The use of the expression “at least” or “at least one” suggests the use of one or more elements or ingredients or quantities, as the use may be in the embodiment of the disclosure to achieve one or more of the desired objects or results.

Any discussion of materials, devices, articles or the like that has been included in this specification is solely for the purpose of providing a context for the disclosure. It is not to be taken as an admission that any or all of these matters form a part of the prior art base or were common general knowledge in the field relevant to the disclosure as it existed anywhere before the priority date of this application.

The numerical values mentioned for the various physical parameters, dimensions or quantities are only approximations and it is envisaged that the values higher/lower than the numerical values assigned to the parameters, dimensions or quantities fall within the scope of the disclosure, unless there is a statement in the specification specific to the contrary.

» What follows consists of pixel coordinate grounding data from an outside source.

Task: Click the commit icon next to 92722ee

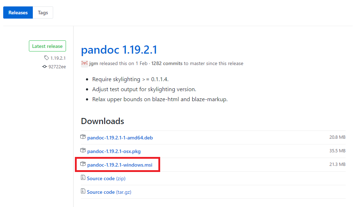Action: tap(45, 66)
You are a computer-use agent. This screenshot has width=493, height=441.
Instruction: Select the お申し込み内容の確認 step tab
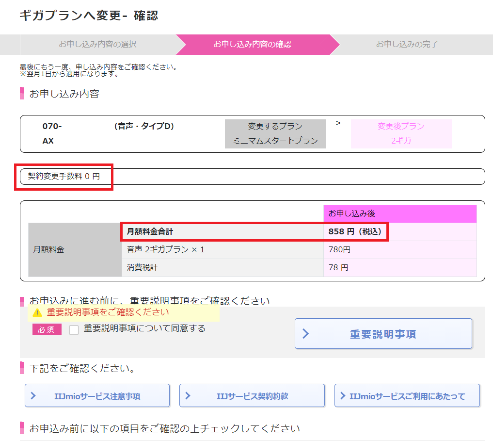pyautogui.click(x=252, y=45)
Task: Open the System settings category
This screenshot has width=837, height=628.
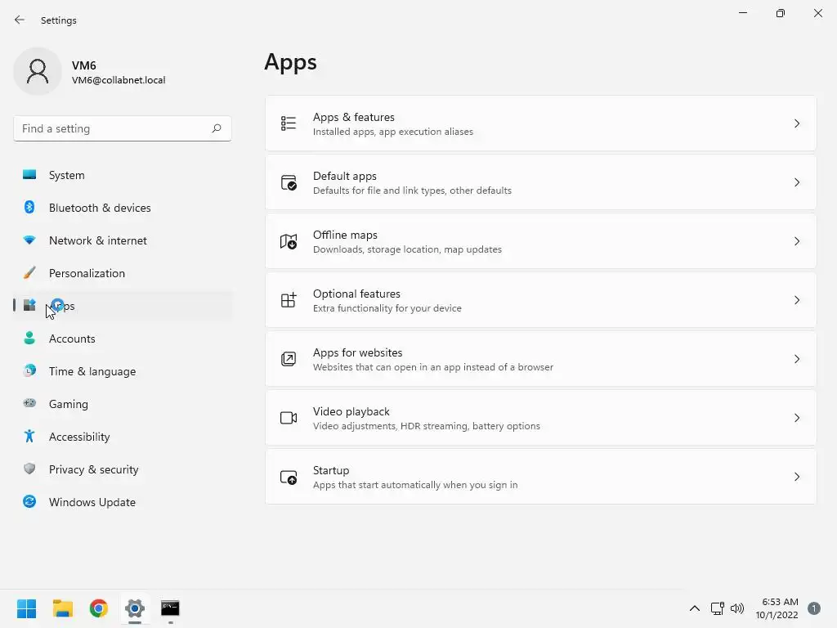Action: point(67,175)
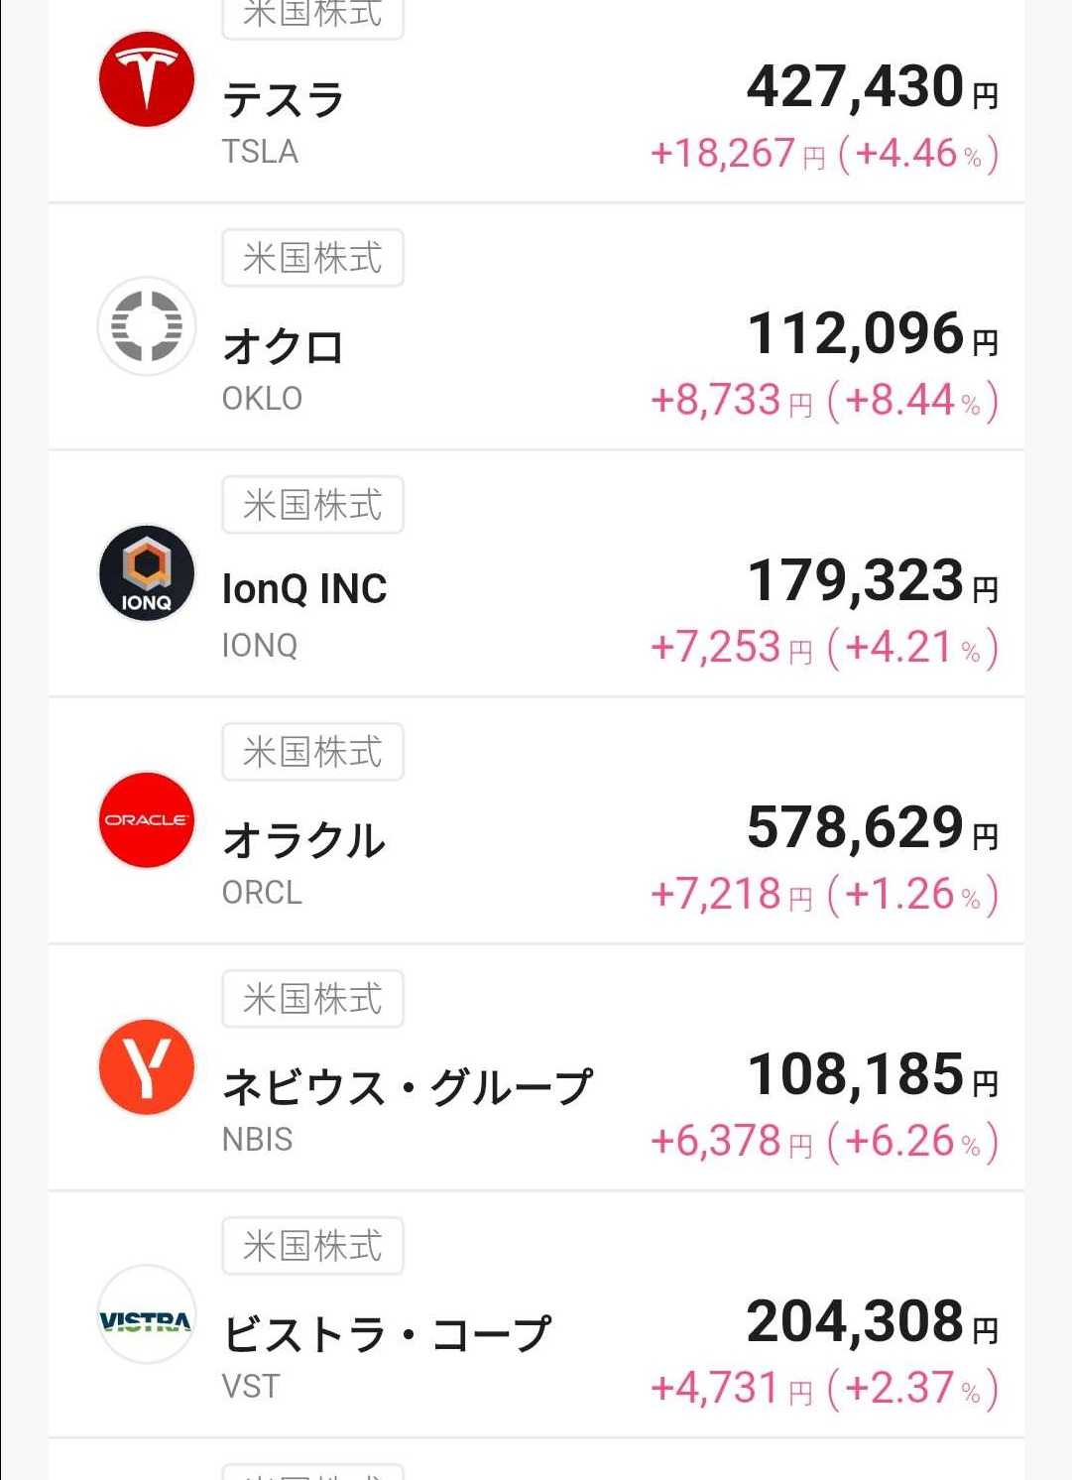Select the IonQ INC stock name

[x=304, y=589]
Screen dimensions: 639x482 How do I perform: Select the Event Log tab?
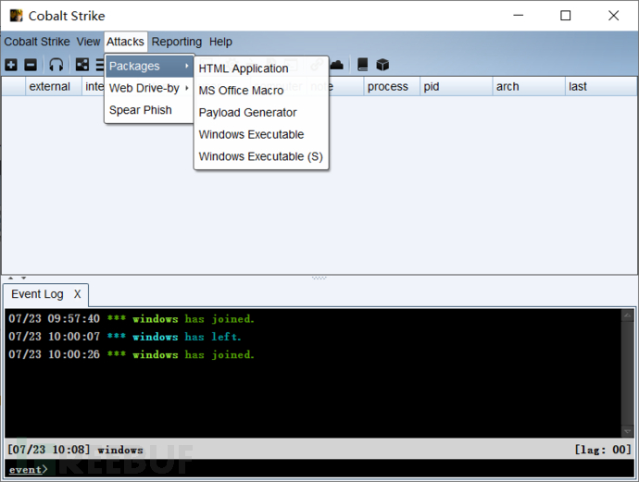(37, 294)
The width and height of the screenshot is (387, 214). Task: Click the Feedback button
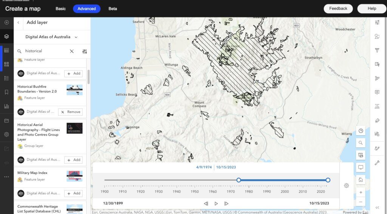tap(338, 9)
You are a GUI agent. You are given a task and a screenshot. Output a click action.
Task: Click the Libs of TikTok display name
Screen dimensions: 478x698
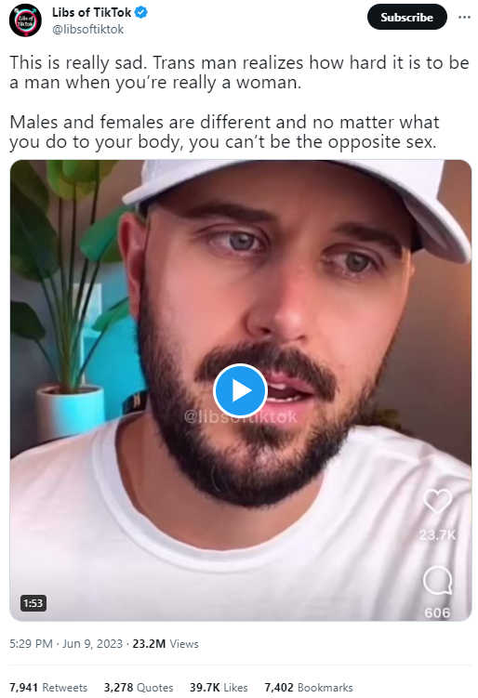pos(92,12)
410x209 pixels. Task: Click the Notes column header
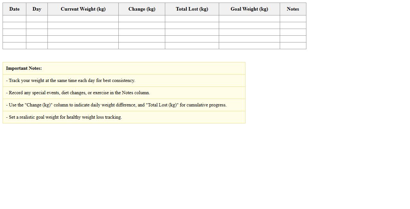pos(293,9)
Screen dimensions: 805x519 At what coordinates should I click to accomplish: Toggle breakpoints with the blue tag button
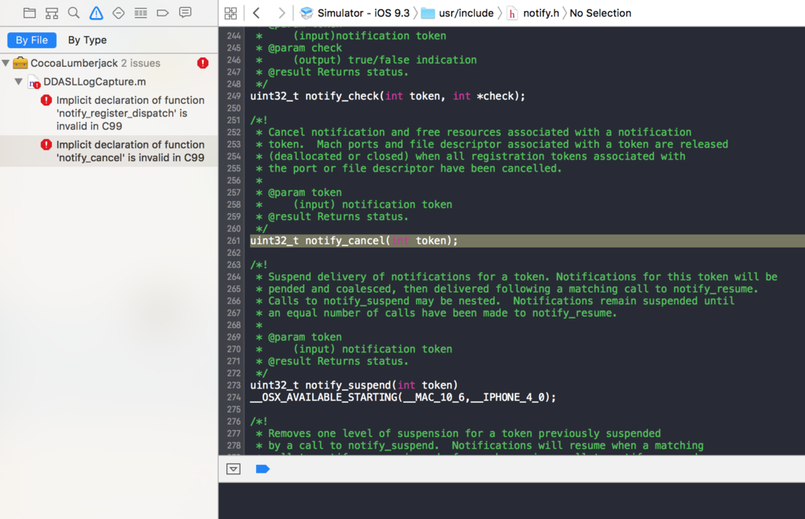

While considerable emphasis has been placed herein on the components and component parts of the preferred embodiments, it will be appreciated that many embodiments can be made and that many changes can be made in the preferred embodiments without departing from the principles of the disclosure. These and other changes in the preferred embodiment as well as other embodiments of the disclosure will be apparent to those skilled in the art from the disclosure herein, whereby it is to be distinctly understood that the foregoing descriptive matter is to be interpreted merely as illustrative of the disclosure and not as a limitation.